Fairytale Of New York: How, Where, Why & When!
One of the most beloved modern Christmas songs of all time is “Fairytale of New York” from the Pogues with a guest appearance from the late Kirsty MacColl–even though it’s really not about Christmas at all.
The song was born sometime in 1985 when Jem Finer, the Pogues’ banjo player, started messing about with an idea. He showed it to singer Shane McGowan who like it but didn’t really know what to do with it. For the next two years, Jem and Shane struggled with the song. Coming up with the lyrics was especially difficult. The original idea was to tell the story of a sailor heading to distant seas, but that didn’t work. The song was abandoned.
Then in March 1986, the song was resurrected after Shane read a book entitled A Fairytale of New York, which told the story of an Irishman returning to New York after going to school in Ireland. This somehow helped morph the song from being about a lonely sailor to one about a drunken couple slugging it out on Christmas Eve. This next version was good, but not good enough. Besides, there was the problem of finding a woman to sing the other part of the duet. Shane had written these new lyrics wtih Pogues bass player Cait O’Riordan in mind, but in the interim, she had run off and married Elvis Costello. The song was shelved again. A year later–March 1987–the Pogues tried again with Shane singing both male and female parts. That was never supposed to be the final version, but they needed to get something down on tape just to keep things moving forward.
That demo was part of the sessions for what would become the Pogues’ third album, If I Should Fall from Grace With God. The producer of that album, Steve Lillywhite, was famous for having helped U2 through their first three albums. He liked the song very much but was likewise stumped when it came to finishing it off. Fortunately, though, Steve was married to singer Kirsty MacColl, an acclaimed singer in her own right with a series of solo albums. In the summer of 1987, Steve asked “Honey, would you mind singing the female parts on this demo? We don’t know what to do with this song and maybe if we get an actual woman on it we’ll come up with some ideas.”
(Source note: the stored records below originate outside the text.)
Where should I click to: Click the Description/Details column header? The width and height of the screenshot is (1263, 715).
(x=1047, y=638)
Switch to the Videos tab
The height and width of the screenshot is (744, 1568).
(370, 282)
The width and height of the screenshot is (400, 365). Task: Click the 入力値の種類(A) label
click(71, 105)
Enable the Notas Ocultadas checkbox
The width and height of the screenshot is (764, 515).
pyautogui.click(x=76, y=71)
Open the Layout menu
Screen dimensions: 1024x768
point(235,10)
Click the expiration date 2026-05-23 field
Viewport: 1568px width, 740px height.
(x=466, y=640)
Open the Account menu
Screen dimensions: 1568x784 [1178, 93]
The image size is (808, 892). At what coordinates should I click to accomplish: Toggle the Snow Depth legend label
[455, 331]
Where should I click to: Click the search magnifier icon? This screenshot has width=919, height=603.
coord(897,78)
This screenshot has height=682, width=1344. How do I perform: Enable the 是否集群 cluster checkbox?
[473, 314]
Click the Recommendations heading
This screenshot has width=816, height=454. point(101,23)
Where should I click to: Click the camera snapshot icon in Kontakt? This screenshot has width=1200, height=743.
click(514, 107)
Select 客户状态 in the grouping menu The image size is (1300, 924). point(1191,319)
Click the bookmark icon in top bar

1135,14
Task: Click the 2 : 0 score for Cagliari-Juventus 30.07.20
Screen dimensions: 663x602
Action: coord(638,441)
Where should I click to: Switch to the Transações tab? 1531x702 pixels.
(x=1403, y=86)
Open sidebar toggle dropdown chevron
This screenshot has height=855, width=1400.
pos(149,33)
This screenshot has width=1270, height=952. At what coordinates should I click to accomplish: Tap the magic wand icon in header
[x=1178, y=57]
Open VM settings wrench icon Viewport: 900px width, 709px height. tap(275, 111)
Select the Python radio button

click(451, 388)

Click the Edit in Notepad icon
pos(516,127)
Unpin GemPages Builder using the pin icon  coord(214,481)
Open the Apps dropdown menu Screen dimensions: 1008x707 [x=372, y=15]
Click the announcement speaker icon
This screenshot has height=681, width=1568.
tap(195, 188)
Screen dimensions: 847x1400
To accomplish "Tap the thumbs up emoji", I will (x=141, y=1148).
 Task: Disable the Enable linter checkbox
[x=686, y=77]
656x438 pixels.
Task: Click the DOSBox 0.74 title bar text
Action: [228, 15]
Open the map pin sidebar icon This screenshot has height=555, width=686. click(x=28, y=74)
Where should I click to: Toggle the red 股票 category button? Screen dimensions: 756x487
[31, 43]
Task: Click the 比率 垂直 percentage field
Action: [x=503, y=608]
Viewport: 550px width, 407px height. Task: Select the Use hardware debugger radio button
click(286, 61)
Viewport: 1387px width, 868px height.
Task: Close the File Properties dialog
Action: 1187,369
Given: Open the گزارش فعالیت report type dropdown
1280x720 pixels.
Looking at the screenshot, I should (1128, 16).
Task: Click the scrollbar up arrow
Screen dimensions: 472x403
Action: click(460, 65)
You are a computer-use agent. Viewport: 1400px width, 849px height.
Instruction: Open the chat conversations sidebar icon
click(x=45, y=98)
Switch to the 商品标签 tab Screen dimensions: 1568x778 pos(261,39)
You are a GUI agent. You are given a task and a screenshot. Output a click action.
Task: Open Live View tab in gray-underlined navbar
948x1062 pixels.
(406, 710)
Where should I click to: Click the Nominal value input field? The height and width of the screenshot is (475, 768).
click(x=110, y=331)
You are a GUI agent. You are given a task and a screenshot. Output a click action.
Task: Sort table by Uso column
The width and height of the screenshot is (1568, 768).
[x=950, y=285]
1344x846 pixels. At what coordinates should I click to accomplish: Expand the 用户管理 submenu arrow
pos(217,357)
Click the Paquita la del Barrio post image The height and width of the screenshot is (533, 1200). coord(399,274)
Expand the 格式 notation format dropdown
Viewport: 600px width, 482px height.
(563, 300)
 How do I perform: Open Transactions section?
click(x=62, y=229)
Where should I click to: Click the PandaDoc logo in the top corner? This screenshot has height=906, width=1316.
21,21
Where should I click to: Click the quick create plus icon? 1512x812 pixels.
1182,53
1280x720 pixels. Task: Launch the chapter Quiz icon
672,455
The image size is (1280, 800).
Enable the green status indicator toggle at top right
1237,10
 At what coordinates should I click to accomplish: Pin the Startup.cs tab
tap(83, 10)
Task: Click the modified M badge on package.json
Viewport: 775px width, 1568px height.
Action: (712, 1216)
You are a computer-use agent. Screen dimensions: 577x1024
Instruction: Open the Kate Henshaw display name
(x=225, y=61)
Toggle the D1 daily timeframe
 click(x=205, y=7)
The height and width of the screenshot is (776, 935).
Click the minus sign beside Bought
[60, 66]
So she did. Kirsty came into the studio one night, laid down her parts and then went back home to look after the kids. When the Pogues had heard what Kirsty had done, they were amazed! ”That’s it! We’ve cracked it!” Shane re-did his parts, Steve did some editing and mixing magic and the song was released in December 1987. And despite occasional controversy over some of the language in the lyrics, it has since become one of the greatest modern Christmas songs of all time–even though it’s really not about Christmas, of course.